WHAT THIS TASK INVOLVES:
Copy the rows below verbatim, from the line containing "will click(27, 208)." through the line containing "Looking at the screenshot, I should [109, 58].", both included.

RECORDS FOR THE TASK:
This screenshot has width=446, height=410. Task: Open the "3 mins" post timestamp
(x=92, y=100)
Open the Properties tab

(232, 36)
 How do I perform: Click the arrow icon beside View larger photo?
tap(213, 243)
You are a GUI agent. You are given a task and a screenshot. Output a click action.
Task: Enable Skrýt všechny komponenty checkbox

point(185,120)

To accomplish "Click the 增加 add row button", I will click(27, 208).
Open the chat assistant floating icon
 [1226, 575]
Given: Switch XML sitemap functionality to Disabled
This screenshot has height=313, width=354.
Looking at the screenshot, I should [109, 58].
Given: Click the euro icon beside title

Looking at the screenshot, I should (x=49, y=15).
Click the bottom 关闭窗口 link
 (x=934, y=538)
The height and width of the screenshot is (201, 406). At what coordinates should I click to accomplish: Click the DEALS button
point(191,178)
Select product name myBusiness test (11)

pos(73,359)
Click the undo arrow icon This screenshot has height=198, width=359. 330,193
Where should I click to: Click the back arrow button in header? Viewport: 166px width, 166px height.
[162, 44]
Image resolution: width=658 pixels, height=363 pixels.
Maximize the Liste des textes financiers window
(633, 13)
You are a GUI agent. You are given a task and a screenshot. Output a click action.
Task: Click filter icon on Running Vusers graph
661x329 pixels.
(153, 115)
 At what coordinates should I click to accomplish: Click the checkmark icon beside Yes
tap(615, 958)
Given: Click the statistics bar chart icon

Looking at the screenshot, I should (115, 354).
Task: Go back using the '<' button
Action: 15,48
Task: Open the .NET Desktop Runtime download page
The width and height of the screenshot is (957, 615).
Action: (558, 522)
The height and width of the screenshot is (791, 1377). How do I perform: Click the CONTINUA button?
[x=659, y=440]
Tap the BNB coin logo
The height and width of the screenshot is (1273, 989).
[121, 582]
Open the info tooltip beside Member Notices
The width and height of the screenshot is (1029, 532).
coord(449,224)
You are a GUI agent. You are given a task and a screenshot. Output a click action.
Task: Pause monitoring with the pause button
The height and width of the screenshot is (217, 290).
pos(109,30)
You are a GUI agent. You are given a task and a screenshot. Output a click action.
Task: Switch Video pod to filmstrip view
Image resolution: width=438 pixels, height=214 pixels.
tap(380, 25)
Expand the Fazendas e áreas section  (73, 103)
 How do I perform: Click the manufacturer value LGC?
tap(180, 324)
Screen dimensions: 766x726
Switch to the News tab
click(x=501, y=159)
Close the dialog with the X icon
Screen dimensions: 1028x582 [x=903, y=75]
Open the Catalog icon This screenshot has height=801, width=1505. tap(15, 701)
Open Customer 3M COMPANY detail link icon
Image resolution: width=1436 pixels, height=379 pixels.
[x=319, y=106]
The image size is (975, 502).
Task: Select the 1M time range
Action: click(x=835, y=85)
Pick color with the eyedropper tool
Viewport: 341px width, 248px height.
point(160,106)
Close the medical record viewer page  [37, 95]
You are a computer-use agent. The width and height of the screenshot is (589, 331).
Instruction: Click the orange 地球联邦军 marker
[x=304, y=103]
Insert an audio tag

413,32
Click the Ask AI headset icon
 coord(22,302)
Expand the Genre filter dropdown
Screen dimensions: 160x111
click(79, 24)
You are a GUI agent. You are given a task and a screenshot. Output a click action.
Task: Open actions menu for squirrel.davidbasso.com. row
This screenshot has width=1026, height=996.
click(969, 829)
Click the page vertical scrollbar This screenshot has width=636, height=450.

ANSWER TO THE TASK:
To accomplish "Click the 增加 add row button", I will click(27, 208).
Open the chat assistant floating icon
 [1226, 575]
Given: Switch XML sitemap functionality to Disabled
This screenshot has height=313, width=354.
Looking at the screenshot, I should [109, 58].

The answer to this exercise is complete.